We have seen some trends in the scoring the FMS over the past 5 years. The hurdle step pattern has been one that has shown some asymmetries.
(ABOVE: The Shoulder Mobility Screen being performed during the Montreal Canadiens' team combine)
Another part of the F.M.S. where we will see some asymmetries is the Shoulder Mobility Screen. Every season, we will have some shoulder mobility asymmetries with some of our players. Many times, these players may be new players acquired by our team through trades or through free agency. With these players, it is not uncommon to hear them describe having a previous injury which may have been a separated shoulder, an AC sprain, or a dislocation/partial dislocation earlier in their career. They may have undergone surgery to correct one of the previously mentioned injuries or they may have rehabbed it without surgery. Either way, the injury has caused them to lose some mobility and/or stability in the shoulder joint and in the thoracic spine. Therefore, we may have some differences in right versus left side in our shoulder mobility screen.

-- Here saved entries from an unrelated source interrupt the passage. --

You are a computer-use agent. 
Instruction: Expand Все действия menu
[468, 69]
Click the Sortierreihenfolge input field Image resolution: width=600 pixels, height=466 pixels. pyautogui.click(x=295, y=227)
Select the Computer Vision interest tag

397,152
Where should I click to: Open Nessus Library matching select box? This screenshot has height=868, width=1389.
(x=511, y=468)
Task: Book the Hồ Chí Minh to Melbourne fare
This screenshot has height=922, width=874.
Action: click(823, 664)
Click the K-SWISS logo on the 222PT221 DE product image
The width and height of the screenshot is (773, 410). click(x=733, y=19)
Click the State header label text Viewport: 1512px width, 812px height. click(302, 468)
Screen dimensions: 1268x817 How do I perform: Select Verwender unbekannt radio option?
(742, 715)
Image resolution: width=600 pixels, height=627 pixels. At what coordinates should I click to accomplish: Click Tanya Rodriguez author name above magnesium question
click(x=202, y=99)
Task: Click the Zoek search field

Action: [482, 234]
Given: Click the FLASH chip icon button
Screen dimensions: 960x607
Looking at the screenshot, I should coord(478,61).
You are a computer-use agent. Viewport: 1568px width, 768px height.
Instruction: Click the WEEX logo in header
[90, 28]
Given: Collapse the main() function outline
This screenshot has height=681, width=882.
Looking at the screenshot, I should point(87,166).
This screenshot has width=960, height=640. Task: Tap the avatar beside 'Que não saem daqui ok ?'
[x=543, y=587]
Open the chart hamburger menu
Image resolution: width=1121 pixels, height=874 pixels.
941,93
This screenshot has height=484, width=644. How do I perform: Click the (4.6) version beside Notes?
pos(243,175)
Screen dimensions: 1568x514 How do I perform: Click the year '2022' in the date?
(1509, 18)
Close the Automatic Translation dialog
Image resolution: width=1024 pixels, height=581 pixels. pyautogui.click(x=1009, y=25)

Hockey is violent sport. Injuries are a part of the game and even the toughest athletes in the world will be required to miss games. That said, overuse injuries that are especially common in rotational sports can potentially be addressed early by evaluating movement patterns and identifying asymmetries. We look forward to continuing our work with the NHL Combine and exploring how the FMS can help organizations protect their players and achieve peak performance.